Immunohistochemistry reveals dopamine receptor (D1R) overexpression in the forebrain of E14 wild type (WT) and double transgenic (DT) littermate embryos exposed to doxycycline (50 mg/kg/day) on E12 and E13. A cartoon of a coronal section through an E14 forebrain shows the brain regions in which D1R expression was analyzed (A). D1R expression is significantly higher in the DT embryo compared to the WT embryo in the lateral ganglionic eminence (LGE; B, C), medial ganglionic eminence (MGE, D, E) and striatal differentiating fields (STR, F, G). In both the genotypes, the striatal differentiating fields show the highest D1R expression (F, G) among all the regions analyzed. Scale bar in G = 50µm and applies to all micrographs.

Figure 5

Immunohistochemistry for D1-receptor (D1R) and nestin in the medial ganglionic eminence (MGE) of E14 wild type (WT) and double transgenic (DT) littermate embryos exposed to doxycycline (50 mg/kg/day) on E12 and E13. Lower magnification images show D1R and nestin expression in the MGE of WT (A, B) and DT (C, D) embryos. The D1R labeling in the MGE of the WT (A) is low, compared to that in the DT embryo (C). The higher D1R expression in the MGE of the DT embryo is due to doxycycline-induced overexpression of the D1R tranegene. The higher magnification images of the MGE from the DT embryos show cell surface labeling with the D1R antibody (E) and its co-localization with nestin labeling (F). TUNEL histochemistry (G – J) did not reveal positive profiles in E14 wild type (WT) or DT embryos exposed to doxycycline (50 mg/kg/day) on E12 and E13 in the MGE (G, H), where transgene expression was the highest or in the striatal the differentiating fields (STR; I, J), where the D1R overexpression was the highest. Inset (K) shows an image from a positive control section showing TUNEL+ profiles (green). The control section is from an adult mouse brain subjected to controlled cortical impact from our earlier study (Whalen et al., 2008).
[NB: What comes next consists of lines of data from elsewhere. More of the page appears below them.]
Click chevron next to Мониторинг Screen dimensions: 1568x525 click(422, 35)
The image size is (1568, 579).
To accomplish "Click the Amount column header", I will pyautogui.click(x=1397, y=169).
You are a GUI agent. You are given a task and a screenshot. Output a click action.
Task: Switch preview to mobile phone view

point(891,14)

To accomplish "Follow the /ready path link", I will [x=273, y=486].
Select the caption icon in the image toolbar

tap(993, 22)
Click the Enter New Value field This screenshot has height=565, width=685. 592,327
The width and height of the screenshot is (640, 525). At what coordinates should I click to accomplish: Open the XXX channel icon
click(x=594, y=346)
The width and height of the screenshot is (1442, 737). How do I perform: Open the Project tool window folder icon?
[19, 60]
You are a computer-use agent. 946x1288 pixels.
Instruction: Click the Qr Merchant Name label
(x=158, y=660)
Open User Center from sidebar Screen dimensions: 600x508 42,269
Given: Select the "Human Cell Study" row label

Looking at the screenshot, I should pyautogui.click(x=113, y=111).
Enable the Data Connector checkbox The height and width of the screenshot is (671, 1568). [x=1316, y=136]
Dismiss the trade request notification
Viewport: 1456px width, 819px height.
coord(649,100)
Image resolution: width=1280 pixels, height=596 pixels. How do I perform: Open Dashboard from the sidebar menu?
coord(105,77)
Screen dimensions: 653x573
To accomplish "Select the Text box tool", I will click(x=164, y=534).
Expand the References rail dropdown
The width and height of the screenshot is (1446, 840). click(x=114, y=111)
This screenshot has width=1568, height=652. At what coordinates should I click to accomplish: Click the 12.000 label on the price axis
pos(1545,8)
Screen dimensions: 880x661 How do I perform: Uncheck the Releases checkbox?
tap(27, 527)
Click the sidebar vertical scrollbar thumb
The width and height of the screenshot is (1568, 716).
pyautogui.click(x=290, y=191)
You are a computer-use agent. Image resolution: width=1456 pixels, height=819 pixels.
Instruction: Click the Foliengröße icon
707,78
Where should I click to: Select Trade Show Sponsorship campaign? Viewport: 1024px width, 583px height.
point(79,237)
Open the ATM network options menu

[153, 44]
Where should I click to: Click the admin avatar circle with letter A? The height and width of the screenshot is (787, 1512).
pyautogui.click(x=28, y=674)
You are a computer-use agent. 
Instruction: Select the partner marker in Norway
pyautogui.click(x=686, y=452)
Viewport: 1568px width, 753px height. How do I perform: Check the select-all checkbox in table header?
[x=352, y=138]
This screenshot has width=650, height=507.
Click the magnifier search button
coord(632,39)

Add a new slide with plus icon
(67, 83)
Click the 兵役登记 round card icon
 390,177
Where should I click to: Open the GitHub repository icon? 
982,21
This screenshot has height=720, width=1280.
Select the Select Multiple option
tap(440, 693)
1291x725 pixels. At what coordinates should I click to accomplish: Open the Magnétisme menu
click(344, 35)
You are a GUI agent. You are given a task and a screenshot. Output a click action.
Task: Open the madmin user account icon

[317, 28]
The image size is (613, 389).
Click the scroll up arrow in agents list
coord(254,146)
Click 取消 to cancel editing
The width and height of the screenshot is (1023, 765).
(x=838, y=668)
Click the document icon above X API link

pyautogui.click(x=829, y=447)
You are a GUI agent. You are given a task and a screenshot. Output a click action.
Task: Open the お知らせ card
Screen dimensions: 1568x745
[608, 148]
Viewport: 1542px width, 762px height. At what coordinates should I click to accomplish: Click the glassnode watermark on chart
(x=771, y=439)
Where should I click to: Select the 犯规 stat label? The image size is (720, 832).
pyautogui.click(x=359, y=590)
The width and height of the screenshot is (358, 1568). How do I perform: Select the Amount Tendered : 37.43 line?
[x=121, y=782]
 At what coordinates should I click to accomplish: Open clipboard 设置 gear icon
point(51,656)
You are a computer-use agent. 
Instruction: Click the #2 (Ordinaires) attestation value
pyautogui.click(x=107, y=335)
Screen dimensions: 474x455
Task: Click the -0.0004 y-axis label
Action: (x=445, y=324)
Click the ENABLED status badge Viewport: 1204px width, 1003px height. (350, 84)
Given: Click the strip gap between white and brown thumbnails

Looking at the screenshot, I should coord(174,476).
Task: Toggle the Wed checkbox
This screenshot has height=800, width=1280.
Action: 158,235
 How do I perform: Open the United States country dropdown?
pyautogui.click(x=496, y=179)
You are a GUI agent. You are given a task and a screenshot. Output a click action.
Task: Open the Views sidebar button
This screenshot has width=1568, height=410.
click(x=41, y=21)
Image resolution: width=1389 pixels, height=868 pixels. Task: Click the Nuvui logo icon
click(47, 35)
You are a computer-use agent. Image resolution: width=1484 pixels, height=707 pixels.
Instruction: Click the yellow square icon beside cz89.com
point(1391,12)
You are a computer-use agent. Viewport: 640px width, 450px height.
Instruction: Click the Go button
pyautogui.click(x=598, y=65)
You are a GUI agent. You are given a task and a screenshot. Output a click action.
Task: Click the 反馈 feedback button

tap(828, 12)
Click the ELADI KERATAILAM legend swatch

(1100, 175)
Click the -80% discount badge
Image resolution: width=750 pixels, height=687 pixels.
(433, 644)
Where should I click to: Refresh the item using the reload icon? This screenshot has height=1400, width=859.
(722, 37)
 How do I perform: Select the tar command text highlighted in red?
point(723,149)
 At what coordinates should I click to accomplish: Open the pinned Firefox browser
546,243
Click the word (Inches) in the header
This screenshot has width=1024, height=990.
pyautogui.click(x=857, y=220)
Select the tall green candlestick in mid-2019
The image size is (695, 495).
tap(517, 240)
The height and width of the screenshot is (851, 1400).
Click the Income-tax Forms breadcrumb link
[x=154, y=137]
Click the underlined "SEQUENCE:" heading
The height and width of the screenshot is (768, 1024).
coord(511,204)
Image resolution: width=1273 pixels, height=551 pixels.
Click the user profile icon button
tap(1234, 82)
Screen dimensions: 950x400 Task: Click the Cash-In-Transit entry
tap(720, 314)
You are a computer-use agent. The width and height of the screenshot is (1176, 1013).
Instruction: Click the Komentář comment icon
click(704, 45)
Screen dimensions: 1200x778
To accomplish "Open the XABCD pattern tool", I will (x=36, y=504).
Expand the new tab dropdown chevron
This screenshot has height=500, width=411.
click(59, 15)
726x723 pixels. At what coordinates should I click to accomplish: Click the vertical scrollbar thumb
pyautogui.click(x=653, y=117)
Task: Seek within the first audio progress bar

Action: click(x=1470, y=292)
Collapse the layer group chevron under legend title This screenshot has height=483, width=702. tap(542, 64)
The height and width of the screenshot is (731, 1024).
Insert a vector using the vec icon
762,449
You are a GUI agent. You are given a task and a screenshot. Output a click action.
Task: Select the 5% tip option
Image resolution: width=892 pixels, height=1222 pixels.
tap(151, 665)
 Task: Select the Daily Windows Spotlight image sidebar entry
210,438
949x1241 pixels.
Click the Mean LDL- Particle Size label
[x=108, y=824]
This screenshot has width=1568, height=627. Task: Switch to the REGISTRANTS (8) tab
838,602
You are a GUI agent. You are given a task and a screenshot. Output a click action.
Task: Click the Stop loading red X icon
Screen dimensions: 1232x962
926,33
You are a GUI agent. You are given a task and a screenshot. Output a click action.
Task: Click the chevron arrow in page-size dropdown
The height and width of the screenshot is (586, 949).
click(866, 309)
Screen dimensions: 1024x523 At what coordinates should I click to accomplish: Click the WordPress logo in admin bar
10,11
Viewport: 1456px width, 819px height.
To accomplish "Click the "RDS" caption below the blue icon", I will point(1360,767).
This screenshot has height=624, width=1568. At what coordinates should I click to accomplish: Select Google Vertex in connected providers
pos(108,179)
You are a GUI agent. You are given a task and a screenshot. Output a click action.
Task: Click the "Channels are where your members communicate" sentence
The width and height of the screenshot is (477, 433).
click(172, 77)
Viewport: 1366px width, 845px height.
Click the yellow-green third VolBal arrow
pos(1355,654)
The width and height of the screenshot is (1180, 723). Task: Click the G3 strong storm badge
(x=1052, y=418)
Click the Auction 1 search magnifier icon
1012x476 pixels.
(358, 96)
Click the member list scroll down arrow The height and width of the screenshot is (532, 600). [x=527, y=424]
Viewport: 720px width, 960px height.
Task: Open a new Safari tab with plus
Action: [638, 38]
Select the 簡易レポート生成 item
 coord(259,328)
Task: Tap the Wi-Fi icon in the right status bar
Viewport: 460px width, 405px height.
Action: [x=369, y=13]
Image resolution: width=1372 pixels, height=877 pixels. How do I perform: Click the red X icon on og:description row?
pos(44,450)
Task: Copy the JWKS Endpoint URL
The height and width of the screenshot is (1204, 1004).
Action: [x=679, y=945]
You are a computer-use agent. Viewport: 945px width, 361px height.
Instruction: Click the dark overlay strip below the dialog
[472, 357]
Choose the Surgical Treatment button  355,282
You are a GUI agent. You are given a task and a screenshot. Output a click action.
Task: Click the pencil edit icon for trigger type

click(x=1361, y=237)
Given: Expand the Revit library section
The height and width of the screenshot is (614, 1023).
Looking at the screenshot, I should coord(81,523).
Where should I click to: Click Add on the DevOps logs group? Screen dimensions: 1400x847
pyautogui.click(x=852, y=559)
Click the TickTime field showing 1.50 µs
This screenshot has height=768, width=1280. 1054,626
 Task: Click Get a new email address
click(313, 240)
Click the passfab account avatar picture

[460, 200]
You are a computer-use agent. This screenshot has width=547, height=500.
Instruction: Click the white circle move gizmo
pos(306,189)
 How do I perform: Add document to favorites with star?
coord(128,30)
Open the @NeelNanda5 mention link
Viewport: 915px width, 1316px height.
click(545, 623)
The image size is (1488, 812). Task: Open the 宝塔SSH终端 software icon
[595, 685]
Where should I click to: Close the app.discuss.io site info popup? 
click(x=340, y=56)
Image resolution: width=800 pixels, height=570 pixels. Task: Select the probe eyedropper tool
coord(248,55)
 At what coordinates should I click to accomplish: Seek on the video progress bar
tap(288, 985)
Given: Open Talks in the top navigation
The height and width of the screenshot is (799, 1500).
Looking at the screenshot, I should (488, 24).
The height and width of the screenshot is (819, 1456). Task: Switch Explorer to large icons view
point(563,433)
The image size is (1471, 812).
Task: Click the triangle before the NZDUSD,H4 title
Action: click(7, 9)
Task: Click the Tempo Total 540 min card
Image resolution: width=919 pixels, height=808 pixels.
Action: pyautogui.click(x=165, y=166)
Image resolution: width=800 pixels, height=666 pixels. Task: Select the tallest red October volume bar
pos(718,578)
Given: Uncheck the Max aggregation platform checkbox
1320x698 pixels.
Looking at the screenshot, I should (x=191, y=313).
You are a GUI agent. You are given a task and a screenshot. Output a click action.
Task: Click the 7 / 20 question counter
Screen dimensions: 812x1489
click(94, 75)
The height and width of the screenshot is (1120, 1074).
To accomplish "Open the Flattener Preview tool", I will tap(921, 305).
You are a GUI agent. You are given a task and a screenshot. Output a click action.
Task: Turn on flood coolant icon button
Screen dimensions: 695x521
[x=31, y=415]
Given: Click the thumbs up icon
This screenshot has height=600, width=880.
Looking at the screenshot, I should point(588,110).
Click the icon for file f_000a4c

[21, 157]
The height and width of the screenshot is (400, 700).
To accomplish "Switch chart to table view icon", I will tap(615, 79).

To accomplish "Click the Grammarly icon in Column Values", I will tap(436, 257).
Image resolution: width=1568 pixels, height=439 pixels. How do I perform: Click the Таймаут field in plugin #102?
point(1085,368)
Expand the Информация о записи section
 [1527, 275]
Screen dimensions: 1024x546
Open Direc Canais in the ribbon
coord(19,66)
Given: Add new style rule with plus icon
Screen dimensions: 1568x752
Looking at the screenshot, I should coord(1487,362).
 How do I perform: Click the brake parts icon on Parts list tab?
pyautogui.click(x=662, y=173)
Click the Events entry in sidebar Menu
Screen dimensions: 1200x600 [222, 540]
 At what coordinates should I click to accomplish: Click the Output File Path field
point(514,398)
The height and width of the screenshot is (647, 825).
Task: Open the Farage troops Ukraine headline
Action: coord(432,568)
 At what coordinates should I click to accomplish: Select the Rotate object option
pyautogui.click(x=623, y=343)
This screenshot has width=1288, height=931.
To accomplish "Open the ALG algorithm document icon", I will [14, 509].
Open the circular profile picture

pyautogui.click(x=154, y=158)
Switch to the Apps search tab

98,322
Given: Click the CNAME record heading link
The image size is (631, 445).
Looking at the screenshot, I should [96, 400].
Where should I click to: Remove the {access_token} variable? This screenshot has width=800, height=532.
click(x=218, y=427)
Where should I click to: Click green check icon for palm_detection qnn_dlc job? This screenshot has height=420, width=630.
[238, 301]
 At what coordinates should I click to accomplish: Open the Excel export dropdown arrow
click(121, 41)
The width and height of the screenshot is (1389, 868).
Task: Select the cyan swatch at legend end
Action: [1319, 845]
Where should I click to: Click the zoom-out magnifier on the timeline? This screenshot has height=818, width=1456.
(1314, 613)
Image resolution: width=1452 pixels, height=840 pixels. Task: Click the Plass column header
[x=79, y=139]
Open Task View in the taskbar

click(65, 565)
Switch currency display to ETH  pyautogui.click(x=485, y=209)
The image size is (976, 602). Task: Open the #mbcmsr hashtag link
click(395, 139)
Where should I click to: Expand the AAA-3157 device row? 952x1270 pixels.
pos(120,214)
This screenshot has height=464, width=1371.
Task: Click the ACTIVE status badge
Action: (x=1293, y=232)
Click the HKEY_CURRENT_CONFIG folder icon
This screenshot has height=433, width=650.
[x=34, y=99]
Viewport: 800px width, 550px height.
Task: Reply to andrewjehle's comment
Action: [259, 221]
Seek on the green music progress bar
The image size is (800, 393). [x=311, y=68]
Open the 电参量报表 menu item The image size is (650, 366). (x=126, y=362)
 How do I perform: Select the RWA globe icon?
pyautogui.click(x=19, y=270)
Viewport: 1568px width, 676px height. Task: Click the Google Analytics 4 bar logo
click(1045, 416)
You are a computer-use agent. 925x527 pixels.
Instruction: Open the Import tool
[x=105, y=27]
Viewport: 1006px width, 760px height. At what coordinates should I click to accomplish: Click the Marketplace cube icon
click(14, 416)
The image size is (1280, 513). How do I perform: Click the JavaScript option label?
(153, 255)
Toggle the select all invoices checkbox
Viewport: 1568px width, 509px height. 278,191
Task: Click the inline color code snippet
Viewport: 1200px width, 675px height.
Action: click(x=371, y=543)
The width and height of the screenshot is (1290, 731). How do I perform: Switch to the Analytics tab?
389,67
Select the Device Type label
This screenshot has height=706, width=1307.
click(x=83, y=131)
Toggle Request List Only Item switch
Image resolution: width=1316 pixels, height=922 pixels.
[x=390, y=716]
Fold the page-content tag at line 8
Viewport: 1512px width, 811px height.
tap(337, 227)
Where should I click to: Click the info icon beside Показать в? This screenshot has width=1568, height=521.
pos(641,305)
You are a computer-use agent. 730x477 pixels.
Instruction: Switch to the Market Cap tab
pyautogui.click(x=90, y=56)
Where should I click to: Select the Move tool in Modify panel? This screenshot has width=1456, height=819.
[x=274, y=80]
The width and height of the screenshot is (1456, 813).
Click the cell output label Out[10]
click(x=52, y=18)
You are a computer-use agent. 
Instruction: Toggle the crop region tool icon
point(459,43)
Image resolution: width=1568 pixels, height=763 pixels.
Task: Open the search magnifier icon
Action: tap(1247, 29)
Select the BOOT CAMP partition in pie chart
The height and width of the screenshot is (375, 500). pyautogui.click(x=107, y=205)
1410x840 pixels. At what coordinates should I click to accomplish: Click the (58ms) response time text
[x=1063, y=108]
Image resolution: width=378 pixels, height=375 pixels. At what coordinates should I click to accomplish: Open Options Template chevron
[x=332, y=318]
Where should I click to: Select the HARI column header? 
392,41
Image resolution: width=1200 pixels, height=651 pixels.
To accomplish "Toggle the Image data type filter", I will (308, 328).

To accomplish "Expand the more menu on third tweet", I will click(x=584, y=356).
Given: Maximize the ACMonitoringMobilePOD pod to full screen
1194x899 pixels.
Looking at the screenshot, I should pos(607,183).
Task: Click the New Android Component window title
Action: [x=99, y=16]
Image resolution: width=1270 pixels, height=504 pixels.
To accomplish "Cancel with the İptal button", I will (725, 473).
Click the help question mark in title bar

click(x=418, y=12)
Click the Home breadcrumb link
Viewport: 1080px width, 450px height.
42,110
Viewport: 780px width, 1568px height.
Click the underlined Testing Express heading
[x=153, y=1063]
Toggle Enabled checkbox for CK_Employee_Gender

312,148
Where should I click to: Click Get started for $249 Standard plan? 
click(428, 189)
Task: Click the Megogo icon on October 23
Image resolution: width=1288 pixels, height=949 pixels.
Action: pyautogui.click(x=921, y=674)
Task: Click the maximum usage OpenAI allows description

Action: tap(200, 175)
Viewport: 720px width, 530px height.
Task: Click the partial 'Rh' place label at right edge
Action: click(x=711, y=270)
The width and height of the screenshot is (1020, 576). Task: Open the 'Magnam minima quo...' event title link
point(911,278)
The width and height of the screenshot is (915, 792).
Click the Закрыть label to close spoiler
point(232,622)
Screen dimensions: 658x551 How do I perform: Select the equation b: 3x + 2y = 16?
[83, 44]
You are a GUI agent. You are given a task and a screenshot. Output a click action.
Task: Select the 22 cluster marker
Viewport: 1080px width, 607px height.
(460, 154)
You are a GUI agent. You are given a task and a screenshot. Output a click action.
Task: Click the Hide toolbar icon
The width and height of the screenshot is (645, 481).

Sections processed for TUNEL (E – I) were counterstained with ToPro3 to label all nuclei (blue).

Figure 6

Bromodeoxyuridine (BrdU) labeling index (LI) in the lateral ganglionic eminence (LGE; A), medial ganglionic eminence (MGE; B) and neuroepithelium of the dorsal cerebral wall (CW; C) in embryonic day 14 (E14) double transgenic (DT) and wild type (WT) littermates following doxycycline exposure (50 mg/kg/day) in utero on E12 and E14. The BrdU exposure was for 2 hr. The BrdU LI is significantly decreased in the ventricular zone (VZ), subventricular zone (SVZ) and VZ + SVZ of the LGE and MGE (A, B) and in the SVZ of the CW of the DT embryo compared to the WT littermates.